Die Möglichkeit des Eigenerwerbs durch die B3 wird im Beteiligungsprospekt aber nicht ausschließlich genannt, sondern als eine von drei möglichen Varianten der Geschäftstätigkeit der Genussrechtsschulderin. Im Rahmen der erforderlichen Gesamtschau der Aussagen des Emissionsprospekts erscheint die Darstellung des Geschäftsmodells deswegen zwar irreführend und schwer verständlich, nicht aber unrichtig und falsch. Zwar wird im Emissionsprospekt an mehreren Stellen ein durch die B3 selbst zu betreibender Immobilienhandel erwähnt (S. 9 f., 34), andererseits wird auch die tatsächlich praktizierte und – mangels Lizenz zum Immobilienhandel – von Beginn an wohl einzig realistische Betätigung einer Gewinnbeteiligung an der B4 genannt (S. 70).

Damit korrespondiert auch § 2 Nr. 1 des Gesellschaftsvertrags, in dem es heißt, die Fondsgesellschaft beteilige sich

„an Gesellschaften in den Y…, die den Erwerb und den Weiterverkauf von unbebauten und bebauten Grundstücken oder grundstücksgleichen Rechten und / oder von projektierten oder erstellten Wohn- oder Gewerbeimmobilien aller Art sowie allen damit zusammenhängenden Dienstleistungen … zum Unternehmensgegenstand haben.“

Die Angaben im Emissionsprospekt sind in der Gesamtschau daher irreführend, weil sie den Schwerpunkt der geschäftlichen Tätigkeit der B3 verschleiern und ein weder geplantes noch praktiziertes Geschäftsmodell als präferiertes suggerieren. Der Prospektinhalt und die Darstellung des Geschäftsmodells sind aber nicht insgesamt unrichtig, da der Prospekt die weitere, später tatsächlich praktizierte Investitionsvariante (Beteiligung an dritten Gesellschaften bzw. deren Gewinn) nennt. Irreführende Angaben aber reichen – wie oben ausgeführt – zwar für die Annahme einer zivilrechtlichen Prospekthaftung aus, nicht aber zur Verwirklichung des objektiven Tatbestands des § 264a Abs. 1 StGB.

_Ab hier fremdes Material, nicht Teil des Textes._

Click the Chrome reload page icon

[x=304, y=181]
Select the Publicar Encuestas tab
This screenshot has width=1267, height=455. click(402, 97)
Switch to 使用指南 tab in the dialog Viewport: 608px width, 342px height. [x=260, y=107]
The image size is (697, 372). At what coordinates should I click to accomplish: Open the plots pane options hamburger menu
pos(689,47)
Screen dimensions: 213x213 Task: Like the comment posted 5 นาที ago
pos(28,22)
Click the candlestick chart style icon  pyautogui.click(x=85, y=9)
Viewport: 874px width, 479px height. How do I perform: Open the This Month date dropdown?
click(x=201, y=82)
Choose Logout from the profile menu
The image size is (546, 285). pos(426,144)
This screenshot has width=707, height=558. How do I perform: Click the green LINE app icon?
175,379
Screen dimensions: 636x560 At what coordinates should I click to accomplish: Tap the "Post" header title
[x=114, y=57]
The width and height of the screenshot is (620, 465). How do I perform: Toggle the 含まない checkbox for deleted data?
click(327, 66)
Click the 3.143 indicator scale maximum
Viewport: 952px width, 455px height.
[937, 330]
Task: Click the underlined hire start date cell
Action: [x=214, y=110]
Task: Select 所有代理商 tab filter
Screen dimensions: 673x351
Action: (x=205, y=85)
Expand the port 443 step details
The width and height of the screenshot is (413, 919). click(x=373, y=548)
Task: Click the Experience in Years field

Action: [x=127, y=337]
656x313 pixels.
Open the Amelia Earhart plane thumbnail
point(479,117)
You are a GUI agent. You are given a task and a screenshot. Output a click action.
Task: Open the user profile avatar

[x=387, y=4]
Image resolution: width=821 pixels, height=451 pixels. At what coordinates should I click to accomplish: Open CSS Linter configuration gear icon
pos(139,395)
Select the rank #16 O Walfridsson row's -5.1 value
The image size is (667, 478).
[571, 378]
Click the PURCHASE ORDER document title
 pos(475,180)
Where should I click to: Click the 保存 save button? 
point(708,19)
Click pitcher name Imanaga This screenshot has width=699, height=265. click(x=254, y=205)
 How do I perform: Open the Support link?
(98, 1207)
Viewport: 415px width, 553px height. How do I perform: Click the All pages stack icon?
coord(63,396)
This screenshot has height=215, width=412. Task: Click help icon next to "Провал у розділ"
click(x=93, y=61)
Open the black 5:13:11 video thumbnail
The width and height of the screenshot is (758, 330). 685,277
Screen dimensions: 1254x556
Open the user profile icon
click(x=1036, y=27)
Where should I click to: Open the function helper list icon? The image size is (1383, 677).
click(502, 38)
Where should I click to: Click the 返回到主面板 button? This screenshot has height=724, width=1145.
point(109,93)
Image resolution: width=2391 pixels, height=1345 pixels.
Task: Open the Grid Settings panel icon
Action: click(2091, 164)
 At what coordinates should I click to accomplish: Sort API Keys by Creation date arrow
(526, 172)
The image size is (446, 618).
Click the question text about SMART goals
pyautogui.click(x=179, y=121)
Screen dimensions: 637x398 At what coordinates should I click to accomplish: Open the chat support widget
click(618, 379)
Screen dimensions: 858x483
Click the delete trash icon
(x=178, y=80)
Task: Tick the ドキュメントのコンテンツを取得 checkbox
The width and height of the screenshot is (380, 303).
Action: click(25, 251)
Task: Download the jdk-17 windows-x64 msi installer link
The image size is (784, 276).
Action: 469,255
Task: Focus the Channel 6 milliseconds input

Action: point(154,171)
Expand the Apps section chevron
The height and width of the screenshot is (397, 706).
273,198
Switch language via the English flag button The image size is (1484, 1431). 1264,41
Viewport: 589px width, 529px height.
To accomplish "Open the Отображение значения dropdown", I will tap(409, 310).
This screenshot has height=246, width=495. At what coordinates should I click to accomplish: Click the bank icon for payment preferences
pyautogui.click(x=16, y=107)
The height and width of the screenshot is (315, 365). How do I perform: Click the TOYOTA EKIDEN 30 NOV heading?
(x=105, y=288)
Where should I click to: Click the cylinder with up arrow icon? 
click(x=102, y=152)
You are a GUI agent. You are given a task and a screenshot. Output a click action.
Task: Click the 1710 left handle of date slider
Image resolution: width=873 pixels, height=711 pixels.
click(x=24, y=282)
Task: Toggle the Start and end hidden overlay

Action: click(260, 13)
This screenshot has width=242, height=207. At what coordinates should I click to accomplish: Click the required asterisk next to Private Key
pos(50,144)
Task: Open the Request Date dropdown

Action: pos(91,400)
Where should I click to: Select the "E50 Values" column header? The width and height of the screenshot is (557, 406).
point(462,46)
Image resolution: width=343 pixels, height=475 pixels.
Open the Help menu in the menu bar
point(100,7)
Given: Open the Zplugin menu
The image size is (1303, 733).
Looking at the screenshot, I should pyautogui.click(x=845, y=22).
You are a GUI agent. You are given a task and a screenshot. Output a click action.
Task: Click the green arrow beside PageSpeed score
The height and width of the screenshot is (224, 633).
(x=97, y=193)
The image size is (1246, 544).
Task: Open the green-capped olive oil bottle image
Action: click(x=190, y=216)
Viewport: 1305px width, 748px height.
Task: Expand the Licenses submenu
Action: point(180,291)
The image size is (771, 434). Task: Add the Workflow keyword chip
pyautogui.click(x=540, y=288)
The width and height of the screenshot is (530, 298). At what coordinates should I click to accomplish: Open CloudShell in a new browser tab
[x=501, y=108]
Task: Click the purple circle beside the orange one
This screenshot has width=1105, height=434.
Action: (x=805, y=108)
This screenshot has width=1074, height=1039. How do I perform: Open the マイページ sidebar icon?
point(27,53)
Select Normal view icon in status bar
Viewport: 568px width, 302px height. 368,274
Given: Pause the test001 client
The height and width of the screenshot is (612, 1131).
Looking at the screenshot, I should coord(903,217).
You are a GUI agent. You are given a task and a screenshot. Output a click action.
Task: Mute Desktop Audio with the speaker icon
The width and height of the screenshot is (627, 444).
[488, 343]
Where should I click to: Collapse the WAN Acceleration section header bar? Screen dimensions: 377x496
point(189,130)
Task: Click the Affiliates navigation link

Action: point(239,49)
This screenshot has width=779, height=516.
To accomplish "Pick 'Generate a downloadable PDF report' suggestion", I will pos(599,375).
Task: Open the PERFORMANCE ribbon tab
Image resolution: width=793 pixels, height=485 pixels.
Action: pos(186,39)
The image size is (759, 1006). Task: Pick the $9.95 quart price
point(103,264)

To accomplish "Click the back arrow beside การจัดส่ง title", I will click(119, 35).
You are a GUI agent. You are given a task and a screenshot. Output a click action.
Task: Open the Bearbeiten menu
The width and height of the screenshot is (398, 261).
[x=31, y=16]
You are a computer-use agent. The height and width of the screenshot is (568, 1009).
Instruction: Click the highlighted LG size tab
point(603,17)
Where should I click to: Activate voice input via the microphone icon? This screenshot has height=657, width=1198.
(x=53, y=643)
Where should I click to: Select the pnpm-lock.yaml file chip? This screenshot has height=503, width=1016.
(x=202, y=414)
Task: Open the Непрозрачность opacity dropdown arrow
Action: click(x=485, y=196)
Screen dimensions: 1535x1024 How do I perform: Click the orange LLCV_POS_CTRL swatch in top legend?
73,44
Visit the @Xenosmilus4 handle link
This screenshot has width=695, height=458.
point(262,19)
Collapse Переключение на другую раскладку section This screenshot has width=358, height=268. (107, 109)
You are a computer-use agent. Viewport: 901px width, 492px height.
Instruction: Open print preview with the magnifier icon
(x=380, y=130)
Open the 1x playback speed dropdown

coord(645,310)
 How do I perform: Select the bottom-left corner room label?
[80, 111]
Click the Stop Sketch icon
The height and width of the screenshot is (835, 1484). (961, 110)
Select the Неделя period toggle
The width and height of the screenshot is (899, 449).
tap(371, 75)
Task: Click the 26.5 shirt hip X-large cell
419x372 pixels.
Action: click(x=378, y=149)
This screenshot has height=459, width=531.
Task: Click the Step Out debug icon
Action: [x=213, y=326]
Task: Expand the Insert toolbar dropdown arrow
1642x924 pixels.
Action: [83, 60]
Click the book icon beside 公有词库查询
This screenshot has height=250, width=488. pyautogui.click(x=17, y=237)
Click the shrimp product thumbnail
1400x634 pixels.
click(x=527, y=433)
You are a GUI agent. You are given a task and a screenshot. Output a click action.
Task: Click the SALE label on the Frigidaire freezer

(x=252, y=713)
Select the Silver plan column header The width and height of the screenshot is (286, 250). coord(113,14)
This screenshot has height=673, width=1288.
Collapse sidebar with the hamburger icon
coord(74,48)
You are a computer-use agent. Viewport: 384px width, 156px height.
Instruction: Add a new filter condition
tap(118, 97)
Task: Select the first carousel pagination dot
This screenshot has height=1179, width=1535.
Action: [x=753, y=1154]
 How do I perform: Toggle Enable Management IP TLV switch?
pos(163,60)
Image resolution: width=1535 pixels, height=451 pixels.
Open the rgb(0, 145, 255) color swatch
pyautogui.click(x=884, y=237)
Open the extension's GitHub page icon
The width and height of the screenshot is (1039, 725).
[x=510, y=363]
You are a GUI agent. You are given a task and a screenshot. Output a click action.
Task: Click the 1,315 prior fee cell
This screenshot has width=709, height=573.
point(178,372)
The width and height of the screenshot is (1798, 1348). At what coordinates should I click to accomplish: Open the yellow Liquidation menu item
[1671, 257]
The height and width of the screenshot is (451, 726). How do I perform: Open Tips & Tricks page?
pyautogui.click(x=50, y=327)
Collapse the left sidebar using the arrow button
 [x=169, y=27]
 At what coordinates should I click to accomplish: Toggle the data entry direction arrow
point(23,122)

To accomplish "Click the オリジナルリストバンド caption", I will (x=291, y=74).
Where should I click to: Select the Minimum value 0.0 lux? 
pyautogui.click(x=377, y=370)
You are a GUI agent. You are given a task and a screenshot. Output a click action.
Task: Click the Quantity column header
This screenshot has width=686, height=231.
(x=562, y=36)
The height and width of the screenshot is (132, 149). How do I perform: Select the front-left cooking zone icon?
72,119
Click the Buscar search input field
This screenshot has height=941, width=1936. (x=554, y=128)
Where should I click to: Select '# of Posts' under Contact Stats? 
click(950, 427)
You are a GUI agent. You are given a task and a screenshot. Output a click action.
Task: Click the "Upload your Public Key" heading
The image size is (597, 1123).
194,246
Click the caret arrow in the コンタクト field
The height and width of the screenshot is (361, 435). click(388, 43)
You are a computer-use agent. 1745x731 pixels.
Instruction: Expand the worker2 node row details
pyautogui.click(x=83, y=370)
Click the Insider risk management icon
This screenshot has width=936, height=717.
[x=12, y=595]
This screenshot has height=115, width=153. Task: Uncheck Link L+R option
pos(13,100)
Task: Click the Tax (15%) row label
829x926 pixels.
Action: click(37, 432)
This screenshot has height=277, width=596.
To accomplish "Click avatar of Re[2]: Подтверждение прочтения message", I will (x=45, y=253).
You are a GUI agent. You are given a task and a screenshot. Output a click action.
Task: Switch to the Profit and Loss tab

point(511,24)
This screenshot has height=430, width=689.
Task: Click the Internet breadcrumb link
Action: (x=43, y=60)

Entgegen der Auffassung des Klägers steht dieses Verständnis des Prospekts als irreführend, aber nicht unrichtig nicht im Widerspruch zur bisherigen Rechtsprechung des Senats. Auch in der vom Kläger zitierten Entscheidung zu 34 U 187/12 hat der Senat mitnichten festgestellt, dem Anleger werde „verschwiegen“, dass das gesamte Genussrechtskapital in Genussrechte eines Unternehmens investiert werde, das auf dem Immobilienmarkt in W gar nicht selbst auftrete. Im Urteil heißt es, das werde dem Anleger „vorenthalten“ sowie, dass der Anleger dies bei gründlicher Lektüre dem Prospekt zu entnehmen vermöge. Jene Entscheidung befasste sich im Übrigen ausschließlich mit dem Vorliegen von Prospektfehlern; ohnehin würde ein Widerspruch zu früheren Entscheidungen des Senats eine Neubewertung des Sachverhalts nicht ausschließen.

bb) Der im Prospekt nicht benannte Umstand, dass die B3 schon nicht über die notwendige Lizenz zum Immobilienhandel in W verfügte, stellt keine eigenständige verschwiegene, nachteilige Tatsache dar. Die Tatsache geht vielmehr in dem irreführend dargestellten Geschäftsmodell vollständig auf. In der Darstellung vorteilhafter Angaben ist spiegelbildlich stets auch das Verschweigen nachteiliger Tatsachen enthalten. Das negative Spiegelbild zur Angabe, die B3 werde selbst Immobilienhandel und Projektentwicklung betreiben, ist die Tatsache, dass eben diese Tätigkeiten unterbleiben werden. Weswegen sich die B3 nur an Gewinnen anderer Firmen beteiligt, ist dabei für den Anleger nicht mehr maßgeblich. Die fehlende Lizenz zum Grundstückserwerb ist lediglich ein den nicht ausgeführten Immobilienhandel erläuternder Umstand. Dieser Tatsache kommt deswegen keine gesonderte Bedeutung zu.

cc) Auch die nicht plausible Erlösprognose von 20 % pro Jahr und die in diesem Zusammenhang erstellten Sensitivitätsanalysen sind keine Angaben, die den objektiven Tatbestand des § 264a Abs. 1 StGB erfüllen.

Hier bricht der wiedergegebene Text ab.